I have a few boxes in my closet . . . a few still.by.the.back.door.downstairs.
I married a procrastinator or those said boxes would be unpacked, sorted, done away with. The moving company would have already been here removing the empty boxes that still remain unflattened in our garage - I'm sure we have a nest of lizards (excuse me, geckos) in there now.
On top of all this stuff going on in my head, I'm emotional, bloated, and eating ridiculous amounts of all the wrong sorts of things! My jeans are super tight and my skin is exploding.
I felt all a mess, is all. For a couple of days.
Thankfully, I continued to pray . . . even if I don't feel like anything good comes from it, I KNOW good comes of it . . . and thank God for that certainty He implanted in this very thick skull of mine. I'm sure He has patience beyond measure to deal with me.
I'm much better now. I'm making good progress on my bear stitchery and making cards . . . and, no, not really tackling the boxes. I'm afraid to touch Chief's stuff - but I will empty the boxes to see if any of my things ended up in there; I will clean off the bookcase by his side of our bed and put his books on there for him. I can do that. I can re-box stuff I think he'll want to go through himself. It will be neater and stacked in our closet then. No longer bothering me.
So, that's what I plan to do for others tomorrow. Love them in the little things and stop being angry at them for not reading my mind about those little things.
Love them where they are at. Love me where I'm at.
Sunday, September 27, 2009
Subscribe to:
Post Comments (Atom)
10 comments:
Can so relate!
As usual, you have written about life that I so relate to! Praying for you!
Of course we'll love you where you're at!
I could ID with the "ate all the wrong stuff" yesterday - I had a hot dog at the ball game, then diet coke, toffee covered peanuts, a chocolate bar, more toffee covered peanuts, and five cold pierogi and more diet coke.
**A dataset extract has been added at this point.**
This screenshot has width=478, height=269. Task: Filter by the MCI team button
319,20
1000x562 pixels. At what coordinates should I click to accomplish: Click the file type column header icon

I took vitamins this morning...
I still have a box or two UNPACKED in our basement from our last move. Want to know when our last move was? Almost 24 years ago!!!! LOL Sounds like you're doing great on the box thing.
Anybody asking why the teachers couldn't make the sacrifice for the kids of working 17 days without pay?
Anyway, you get them home for those days. Maybe scheduled field trip/fun days?
Love your last line. Yup. Just love 'em.
I'm with Rosemary...whatever happened to people who go for these vocations and then when the times get tough, they forget the promises that I kind of hope they made in their hearts..not let the patient suffer, not let the student suffer...not much anyway..not on lazy purpose anyway. I dunno!
Yes, just do some homeschooling at home while they are off...pretend for that bit of time you are and do somethings together that you would love added to their curriculum...its just for a few days any ol way, right?
We love you where you are at, cause you're so darn...well. YOU! :)
I am lacksadasical (sp) also. Not very disciplined either. Therefore my children go to school. They are having a good time though. Every school would be just fine if families were on the right track. I totally understand why people homeschool.
I love how true you are to this blog. Sometimes it gets old to read blogs where everything is just so perfect.
I like it that you keep it real.
We made this plan to clean A (one) room after school each day and I can't get that going...
Know where you're coming from.
You are in my prayers. Maybe we'd all feel better if you posted pictures of you in your renaissance wench dress? ;)
JMJ - I may do that for y'all. ;)
Excellent post, Sarah! Clearly you've been looking inside my life!
Praying because we KNOW God hears us instead of because we FEEL good about it...that's good stuff!!!
Our school district did a 4 day school week for 5 YEARS! I guess it saved money but for all those parents who had to pay for extra daycare...I don't they were too impressed.